In 1999, while a prisoner at the maximum security Kingston Penitentiary, Conn sparked a media frenzy when he became the first prisoner in 40 years to escape. Two weeks later, when the police surrounded his Toronto hideout, a desperate Conn called his friends at the fifth estate. Theresa Burke tried in vain to calm the young man down over the phone and then listened in horror to the shotgun blast that ended his life.(Watch Excerpt )
"I didn't quite know how to deal with it at first," MacIntyre says. "We knew that his life and death raised a lot of really important questions. Did my friendship with him handicap my ability to do a story about the system? Many old-time journalists would have said I was the worst person to do it. I thought, I know more about his life and death and that system than anyone else, so why shouldn't I tell the story? As with any story, whether it's in a newspaper or on television, it succeeds or fails in the eyes of the audience. And nobody has yet told me that this story failed."
Francine Pelletier visits Marc Lépine's home
the montreal massacre
Sometimes journalists bring a personal relationship to stories. At the time of the 10th anniversary of the Montreal Massacre, Francine Pelletier had a special interest in an item examining the tragedy and its effects on the victims' families.
A year after Marc Lépine killed 14 women in a shooting rampage at École Polytechnique on December 6, 1989, Pelletier learned that her name was on a list of potential victims found among his effects. "The Montreal massacre has changed the lives of many people, as it haunts many more, mine included," says Pelletier, who won a Gemini Award in 2000 for best writing on the Lépine piece. "From the time I found my name on Lépine's hit list, I have felt the need to get inside the man's head, find out what could possibly have motivated such hatred."
consequences of the story
Journalists may feel their actions inadvertently trigger tragic events. David Studer recalls the time, just before Christmas in 1992, when the fifth estate had evidence that a member of the Royal Canadian Mounted Police had been on the take, accepting bribes from a Montreal gangster. The day before the show was scheduled to air, the RCMP officer shot himself in his office.
Not surprisingly, a shocked Studer and producer Julian Sher wondered whether the fifth's investigation was responsible for driving the man to his death, and had to make a quick decision how to handle it. "It's horrible that it happened," says Studer. "You have to think of his family. But we decided we needed to find out more information." What they learned was that the Mountie had killed himself shortly before he was to go to an appointment with officers conducting an internal investigation into the same charge, which was most likely what drove him to suicide. "Every Christmas for years after that I thought about his kids," says Julian Sher. (Watch Excerpt )

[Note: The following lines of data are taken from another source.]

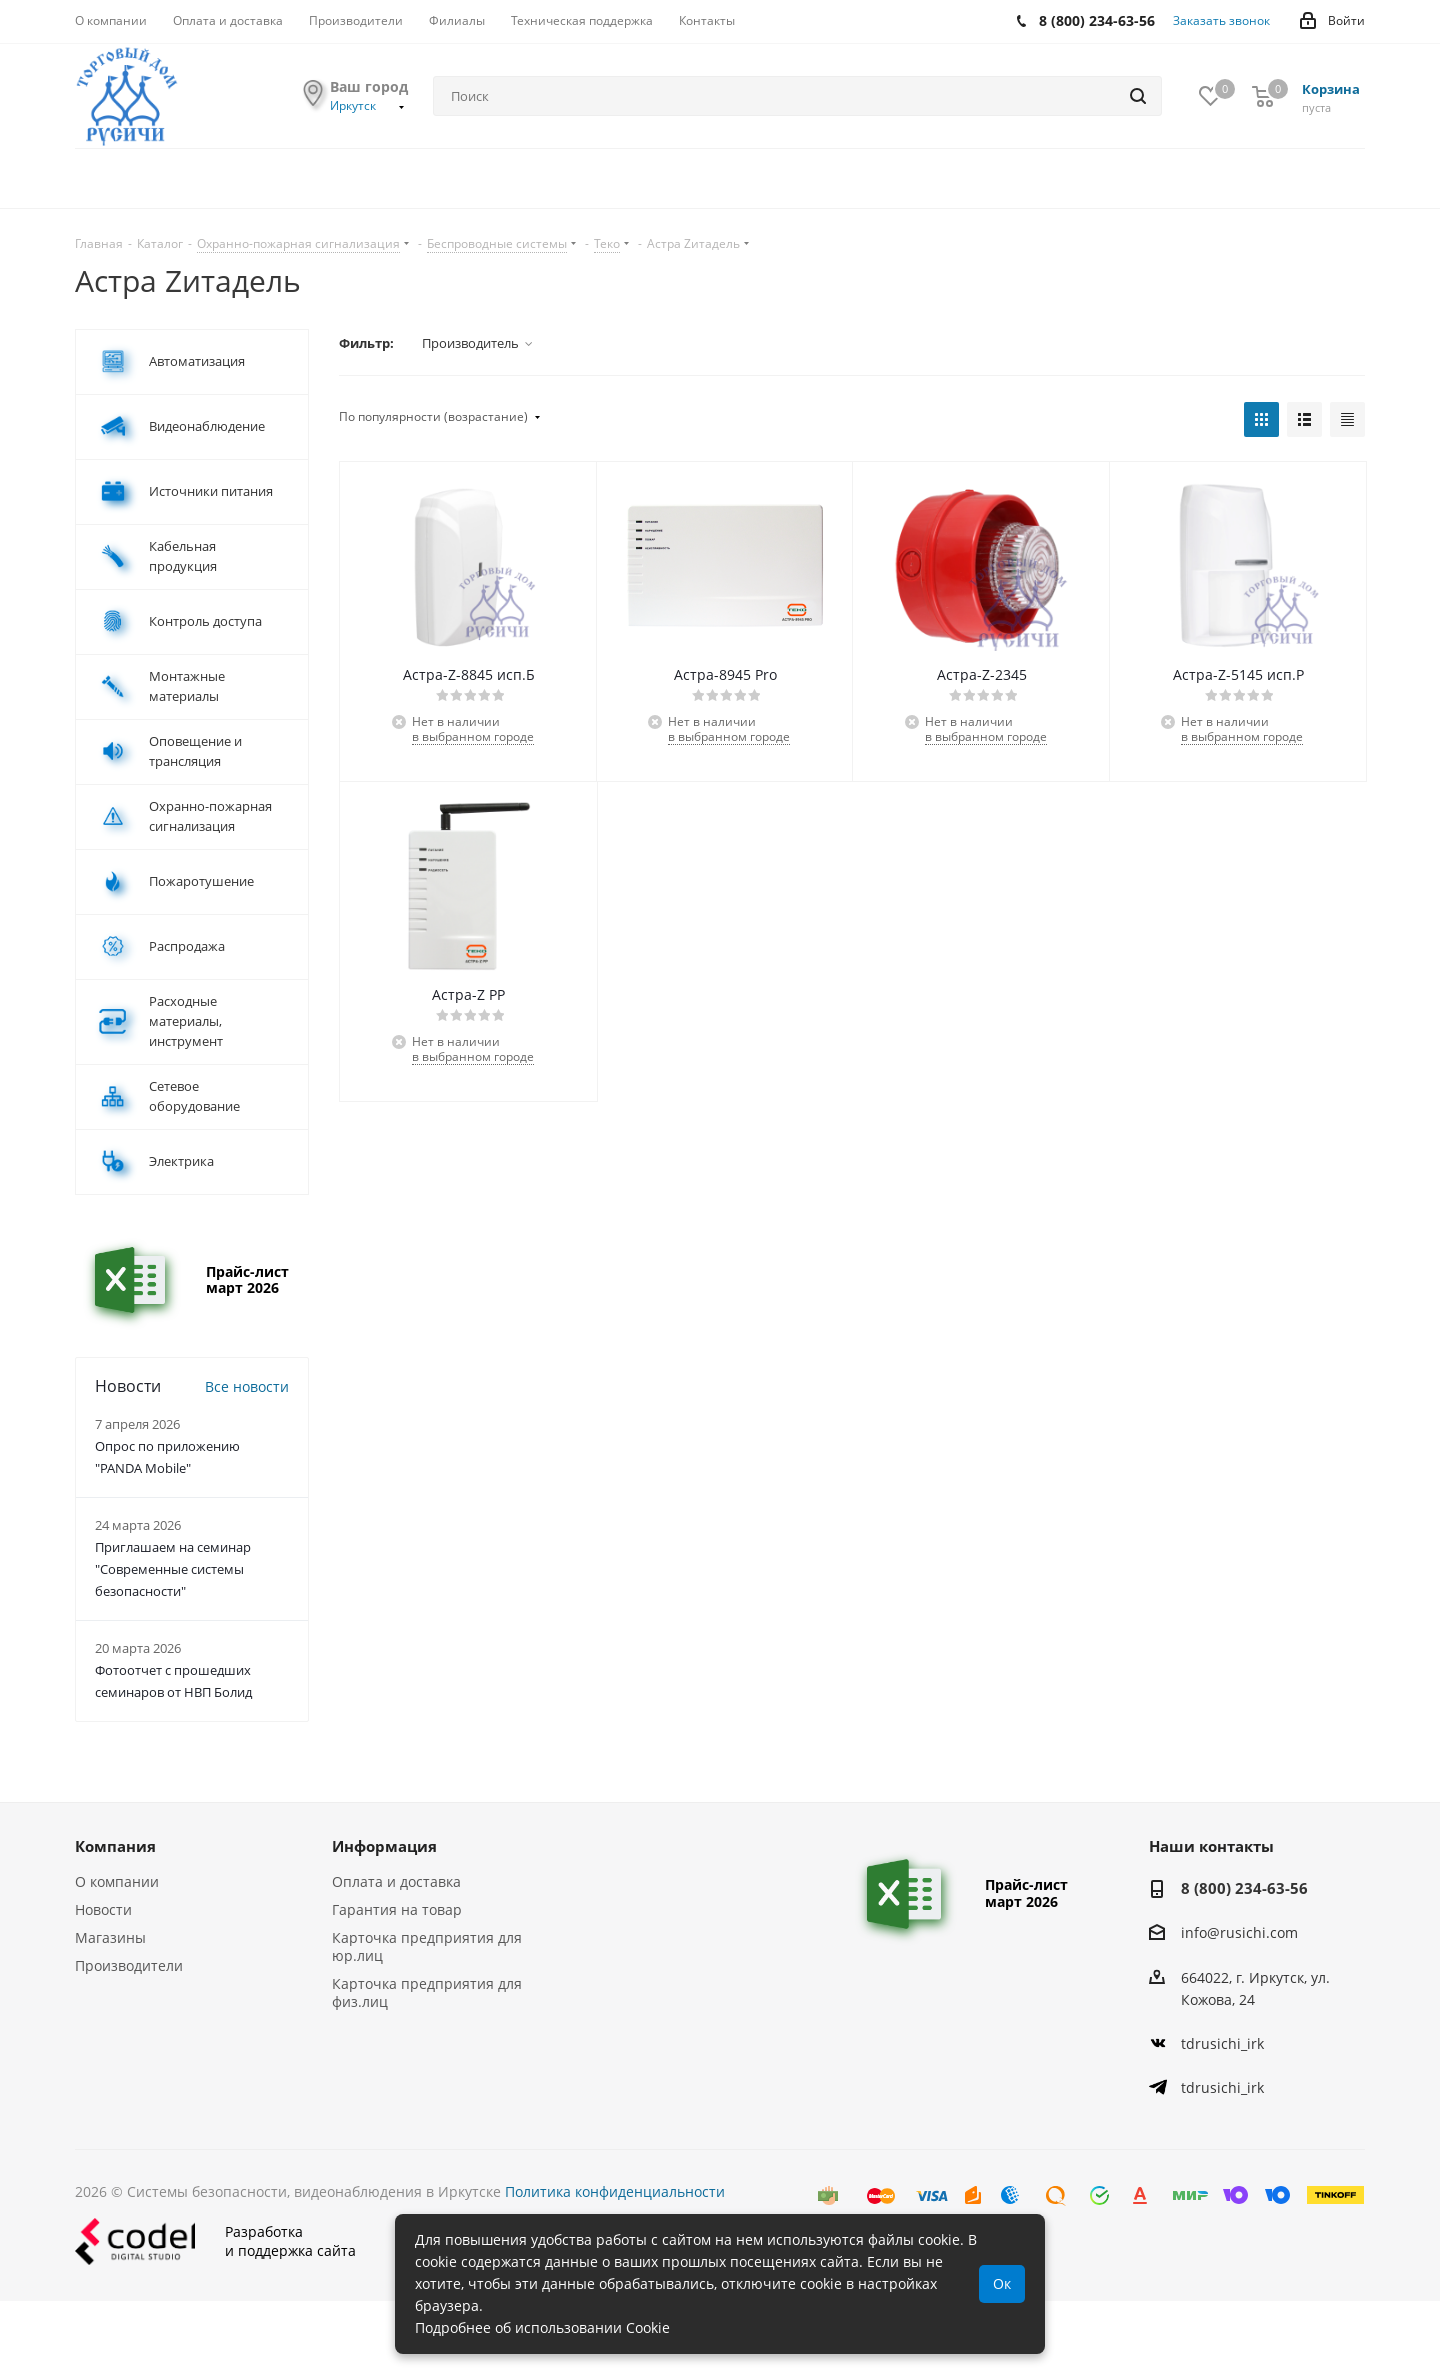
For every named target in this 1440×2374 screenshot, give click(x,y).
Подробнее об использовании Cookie (542, 2327)
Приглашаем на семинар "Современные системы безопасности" (173, 1569)
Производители (129, 1965)
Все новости (247, 1386)
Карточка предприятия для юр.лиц (427, 1946)
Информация (384, 1846)
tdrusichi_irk (1222, 2043)
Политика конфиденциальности (615, 2191)
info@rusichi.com (1239, 1933)
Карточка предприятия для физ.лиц (427, 1992)
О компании (117, 1881)
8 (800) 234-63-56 (1244, 1888)
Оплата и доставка (396, 1881)
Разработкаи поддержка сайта (215, 2241)
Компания (115, 1846)
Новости (103, 1909)
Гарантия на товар (397, 1909)
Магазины (110, 1937)
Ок (1002, 2283)
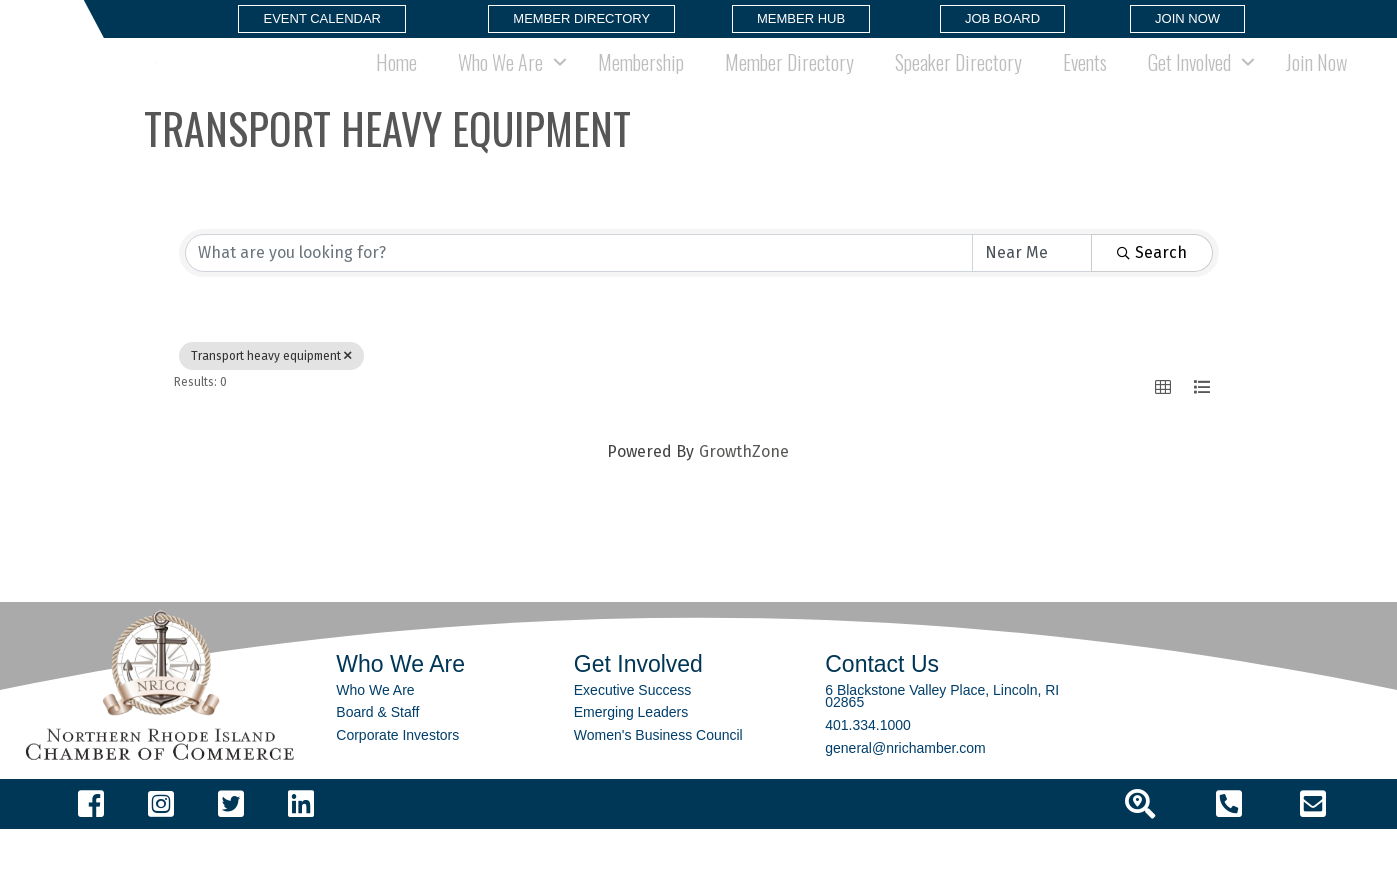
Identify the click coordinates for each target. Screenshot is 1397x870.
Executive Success (633, 731)
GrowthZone (744, 492)
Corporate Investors (397, 776)
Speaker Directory (958, 82)
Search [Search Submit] (1152, 293)
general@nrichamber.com (905, 788)
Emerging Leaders (631, 753)
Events (1085, 82)
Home (396, 82)
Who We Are (500, 82)
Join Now (1316, 82)
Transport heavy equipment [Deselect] (271, 397)
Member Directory (789, 82)
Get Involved (1189, 82)
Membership (641, 82)
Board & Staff (377, 753)
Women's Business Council (658, 776)
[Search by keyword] (579, 294)
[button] (322, 19)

"Our stories affect people's lives," says Studer. "I remember asking myself, if I was the target of this show, how would I be feeling? But at the same time, it was important that a criminal had suborned a member of the RCMP. So we told the story, although we tried to be respectful and we updated what had happened at the end of the program. But it really does bring home that you're dealing with human beings. Even if they've done something wrong, they're still just human beings."